> [Required action]:
Below is a listing with pictures. Repeat exactly the lines starting at the one holding "Where should I" and going on through the one holding "Given: Open section", and leave every picture out.

> [Source material]:
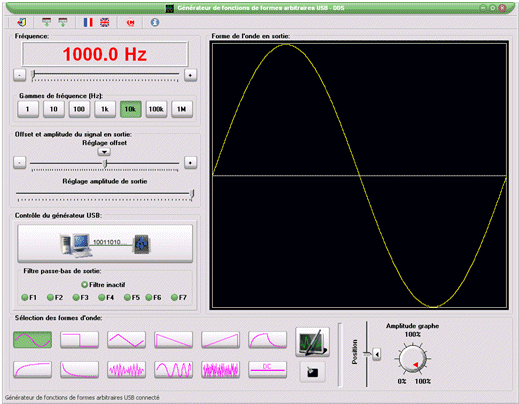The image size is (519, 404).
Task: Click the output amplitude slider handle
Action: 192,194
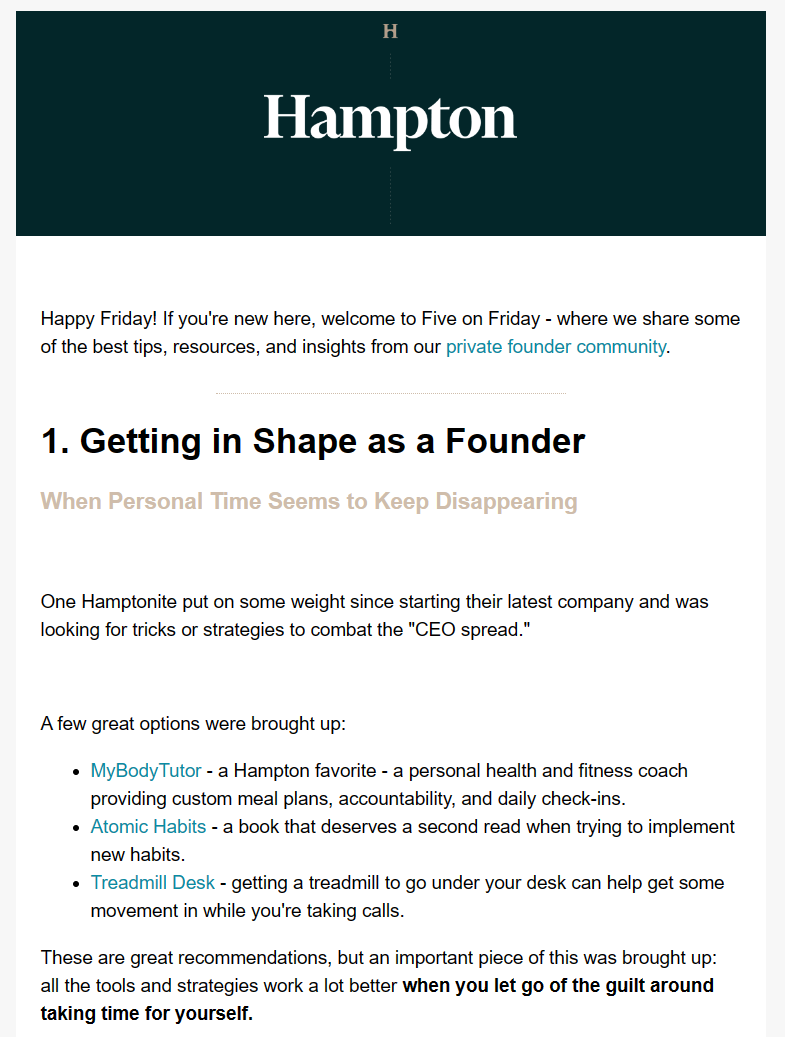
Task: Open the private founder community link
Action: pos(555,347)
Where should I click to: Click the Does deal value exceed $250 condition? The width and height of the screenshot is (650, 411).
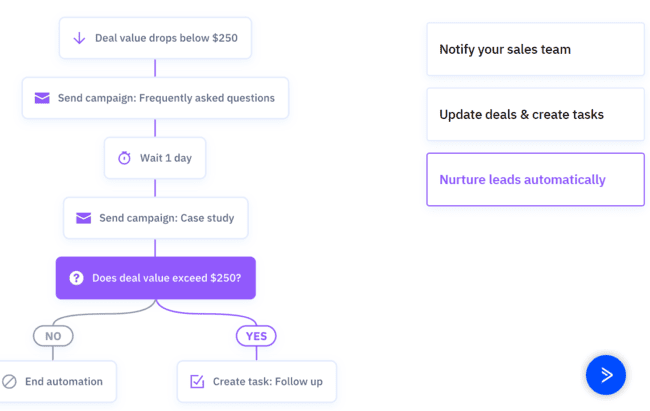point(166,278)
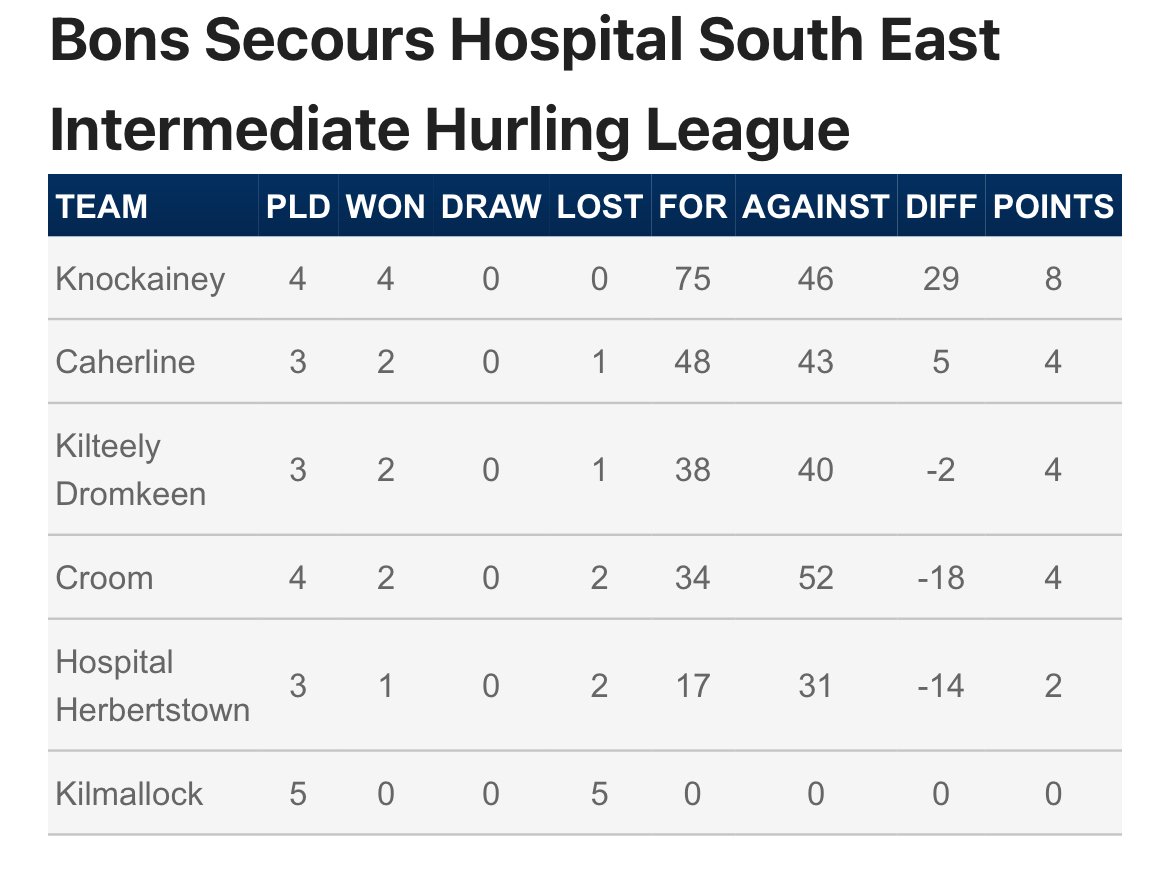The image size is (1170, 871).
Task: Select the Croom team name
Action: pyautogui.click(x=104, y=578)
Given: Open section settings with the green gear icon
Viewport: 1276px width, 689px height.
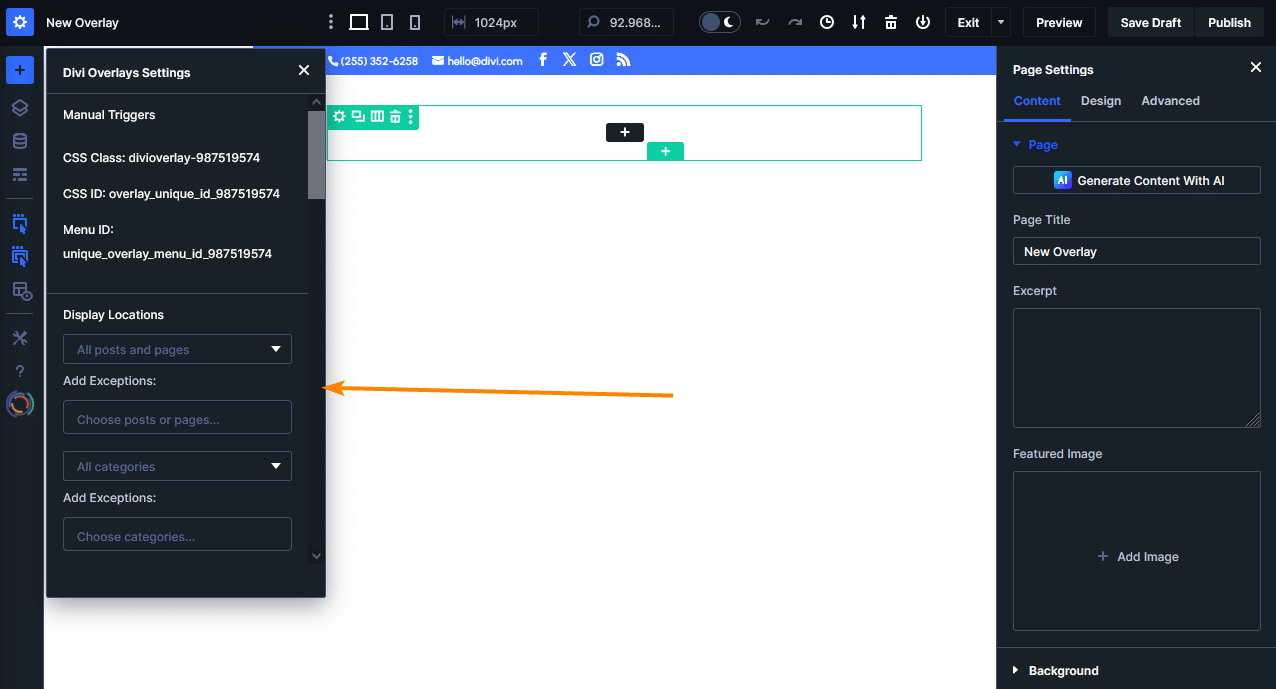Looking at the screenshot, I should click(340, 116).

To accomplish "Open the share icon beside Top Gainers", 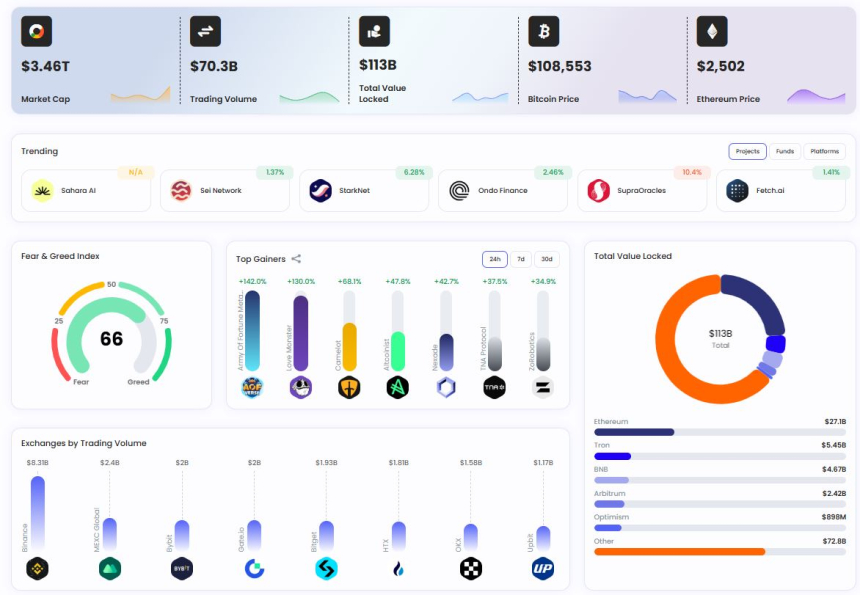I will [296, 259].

> [Exercise response]:
Where should I click to: Click the Does deal value exceed $250 condition? The width and height of the screenshot is (650, 411).
point(166,278)
The image size is (1170, 871).
Task: Select the Croom team name
Action: pyautogui.click(x=104, y=578)
Given: Open section settings with the green gear icon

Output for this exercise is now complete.